# Written instruction
Copy out the material below word for word, from the line containing "Where should I" through the line containing "pyautogui.click(x=209, y=56)", with both of those lines included.
>> START Input material
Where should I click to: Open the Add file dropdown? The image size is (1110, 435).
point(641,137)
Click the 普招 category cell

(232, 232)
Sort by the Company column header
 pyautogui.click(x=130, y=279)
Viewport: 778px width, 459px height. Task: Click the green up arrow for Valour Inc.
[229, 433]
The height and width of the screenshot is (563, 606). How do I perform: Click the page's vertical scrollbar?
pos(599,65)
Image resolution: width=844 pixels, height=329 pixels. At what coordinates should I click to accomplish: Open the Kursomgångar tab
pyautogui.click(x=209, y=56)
>> END Input material
>> START Input material
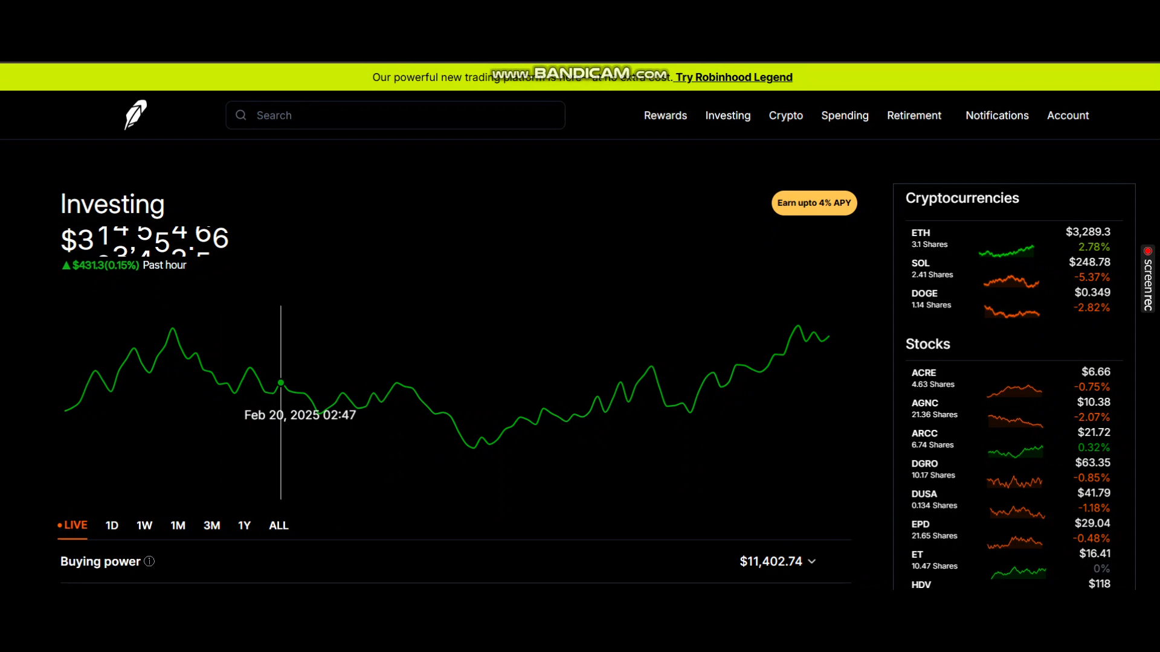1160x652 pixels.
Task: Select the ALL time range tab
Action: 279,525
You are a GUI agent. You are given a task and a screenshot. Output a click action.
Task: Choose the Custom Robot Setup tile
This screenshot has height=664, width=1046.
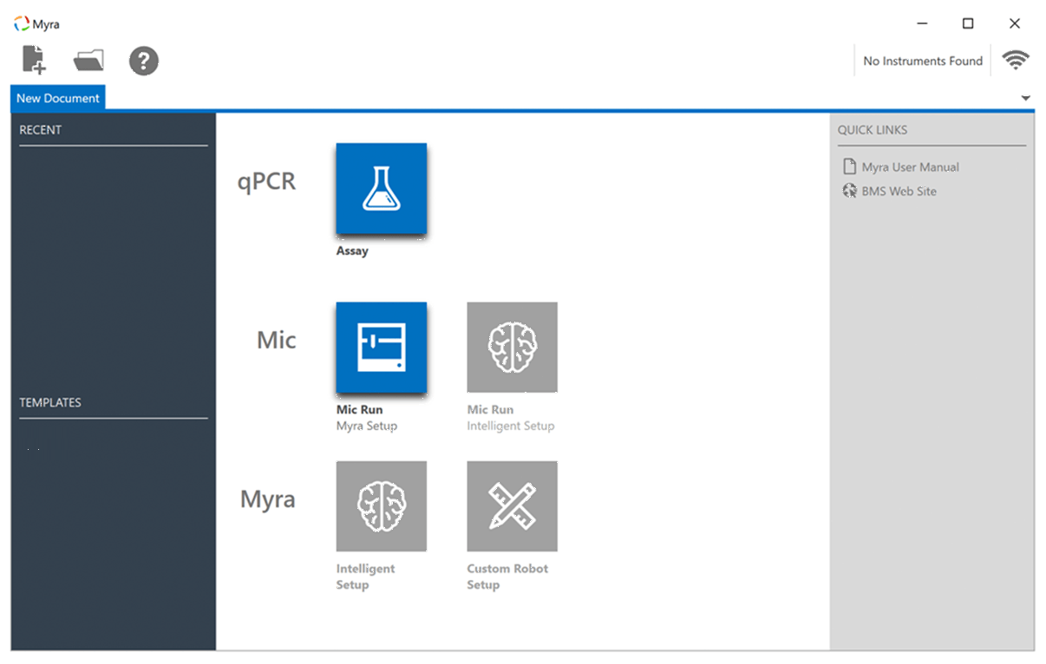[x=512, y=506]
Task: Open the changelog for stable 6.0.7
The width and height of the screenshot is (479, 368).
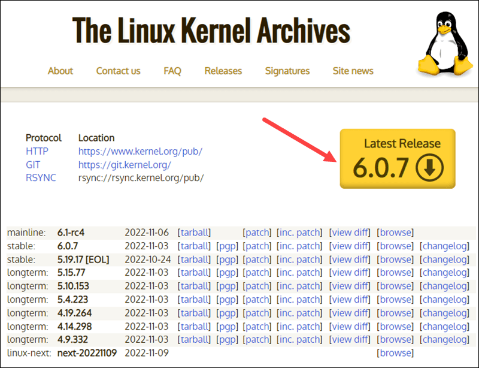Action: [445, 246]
>> END Input material
# Solution to this exercise
Where should I click to: Open the Add file dropdown? The image size is (1110, 435).
point(641,137)
Click the 普招 category cell

(232, 232)
Sort by the Company column header
 pyautogui.click(x=130, y=279)
Viewport: 778px width, 459px height. Task: Click the green up arrow for Valour Inc.
[229, 433]
The height and width of the screenshot is (563, 606). How do I perform: Click the page's vertical scrollbar?
pos(599,65)
Image resolution: width=844 pixels, height=329 pixels. At what coordinates should I click to accomplish: Open the Kursomgångar tab
pyautogui.click(x=209, y=56)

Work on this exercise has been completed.